WHAT THE TASK REQUIRES
Please print every one of the rows below word for word, keeping each line unchanged and in its original order.
───── STORED DATA ─────
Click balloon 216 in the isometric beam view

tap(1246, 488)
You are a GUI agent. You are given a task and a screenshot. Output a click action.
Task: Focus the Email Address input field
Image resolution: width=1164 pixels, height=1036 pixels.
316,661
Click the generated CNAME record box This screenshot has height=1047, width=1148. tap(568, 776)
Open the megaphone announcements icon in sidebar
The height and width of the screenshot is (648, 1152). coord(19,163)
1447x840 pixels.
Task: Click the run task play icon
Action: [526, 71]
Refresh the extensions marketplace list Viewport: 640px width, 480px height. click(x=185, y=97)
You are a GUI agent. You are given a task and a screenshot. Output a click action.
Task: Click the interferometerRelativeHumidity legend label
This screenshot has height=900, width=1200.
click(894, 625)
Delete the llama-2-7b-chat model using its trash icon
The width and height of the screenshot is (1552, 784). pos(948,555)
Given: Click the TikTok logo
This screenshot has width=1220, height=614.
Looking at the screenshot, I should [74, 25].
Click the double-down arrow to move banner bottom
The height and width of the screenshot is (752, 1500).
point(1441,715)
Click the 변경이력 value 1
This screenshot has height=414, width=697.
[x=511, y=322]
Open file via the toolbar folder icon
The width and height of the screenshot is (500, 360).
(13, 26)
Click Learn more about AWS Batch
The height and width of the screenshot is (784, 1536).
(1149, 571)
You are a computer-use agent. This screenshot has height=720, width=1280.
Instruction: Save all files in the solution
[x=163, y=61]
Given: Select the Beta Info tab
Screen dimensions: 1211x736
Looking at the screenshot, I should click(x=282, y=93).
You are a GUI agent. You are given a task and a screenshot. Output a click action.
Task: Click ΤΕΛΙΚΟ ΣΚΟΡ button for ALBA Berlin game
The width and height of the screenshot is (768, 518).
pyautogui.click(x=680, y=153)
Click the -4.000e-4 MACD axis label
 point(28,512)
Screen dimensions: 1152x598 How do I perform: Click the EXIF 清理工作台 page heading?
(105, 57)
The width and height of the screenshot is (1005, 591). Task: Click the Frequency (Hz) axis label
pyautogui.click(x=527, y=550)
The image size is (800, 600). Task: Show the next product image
─────
COMPLETED TASK
Click balloon 216 in the isometric beam view

tap(1246, 488)
You are a GUI agent. You are given a task and a screenshot. Output a click action.
Task: Focus the Email Address input field
Image resolution: width=1164 pixels, height=1036 pixels.
316,661
Click the generated CNAME record box This screenshot has height=1047, width=1148. tap(568, 776)
Open the megaphone announcements icon in sidebar
The height and width of the screenshot is (648, 1152). coord(19,163)
1447x840 pixels.
Task: Click the run task play icon
Action: [526, 71]
Refresh the extensions marketplace list Viewport: 640px width, 480px height. click(x=185, y=97)
You are a GUI agent. You are given a task and a screenshot. Output a click action.
Task: Click the interferometerRelativeHumidity legend label
This screenshot has height=900, width=1200.
click(894, 625)
Delete the llama-2-7b-chat model using its trash icon
The width and height of the screenshot is (1552, 784). pos(948,555)
Given: Click the TikTok logo
This screenshot has width=1220, height=614.
Looking at the screenshot, I should [74, 25].
Click the double-down arrow to move banner bottom
The height and width of the screenshot is (752, 1500).
point(1441,715)
Click the 변경이력 value 1
This screenshot has height=414, width=697.
[x=511, y=322]
Open file via the toolbar folder icon
The width and height of the screenshot is (500, 360).
(13, 26)
Click Learn more about AWS Batch
The height and width of the screenshot is (784, 1536).
(1149, 571)
You are a computer-use agent. This screenshot has height=720, width=1280.
Instruction: Save all files in the solution
[x=163, y=61]
Given: Select the Beta Info tab
Screen dimensions: 1211x736
Looking at the screenshot, I should click(x=282, y=93).
You are a GUI agent. You are given a task and a screenshot. Output a click action.
Task: Click ΤΕΛΙΚΟ ΣΚΟΡ button for ALBA Berlin game
The width and height of the screenshot is (768, 518).
pyautogui.click(x=680, y=153)
Click the -4.000e-4 MACD axis label
 point(28,512)
Screen dimensions: 1152x598 How do I perform: Click the EXIF 清理工作台 page heading?
(105, 57)
The width and height of the screenshot is (1005, 591). Task: Click the Frequency (Hz) axis label
pyautogui.click(x=527, y=550)
The image size is (800, 600). Task: Show the next product image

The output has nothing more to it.